Saved entries

◇ ◇ ◇ ◇ ◇ ◇ ◇

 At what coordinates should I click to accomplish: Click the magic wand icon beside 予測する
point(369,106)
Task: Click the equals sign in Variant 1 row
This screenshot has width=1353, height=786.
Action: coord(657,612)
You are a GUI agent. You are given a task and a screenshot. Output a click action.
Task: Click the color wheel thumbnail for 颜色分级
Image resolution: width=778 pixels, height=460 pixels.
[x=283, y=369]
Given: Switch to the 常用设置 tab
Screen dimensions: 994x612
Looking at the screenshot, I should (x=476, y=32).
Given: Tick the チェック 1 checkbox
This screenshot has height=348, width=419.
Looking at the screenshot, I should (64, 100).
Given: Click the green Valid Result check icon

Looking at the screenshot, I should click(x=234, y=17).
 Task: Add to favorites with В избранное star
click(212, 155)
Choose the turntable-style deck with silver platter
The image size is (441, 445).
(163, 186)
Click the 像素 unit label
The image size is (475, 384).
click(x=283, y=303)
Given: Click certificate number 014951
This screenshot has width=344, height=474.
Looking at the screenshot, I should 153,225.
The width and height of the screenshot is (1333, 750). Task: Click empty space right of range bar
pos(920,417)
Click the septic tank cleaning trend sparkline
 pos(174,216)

◇ ◇ ◇ ◇ ◇ ◇ ◇

# Work to do:
Convert the lines above, from the line containing "Given: Tick the チェック 1 checkbox" through the end of the entries, into a JSON list of strings with one string per line, omitting blank lines.

# Result of this task:
[
  "Given: Tick the チェック 1 checkbox",
  "This screenshot has height=348, width=419.",
  "Looking at the screenshot, I should (64, 100).",
  "Given: Click the green Valid Result check icon",
  "Looking at the screenshot, I should click(x=234, y=17).",
  " Task: Add to favorites with В избранное star",
  "click(212, 155)",
  "Choose the turntable-style deck with silver platter",
  "The image size is (441, 445).",
  "(163, 186)",
  "Click the 像素 unit label",
  "The image size is (475, 384).",
  "click(x=283, y=303)",
  "Given: Click certificate number 014951",
  "This screenshot has width=344, height=474.",
  "Looking at the screenshot, I should 153,225.",
  "The width and height of the screenshot is (1333, 750). Task: Click empty space right of range bar",
  "pos(920,417)",
  "Click the septic tank cleaning trend sparkline",
  " pos(174,216)"
]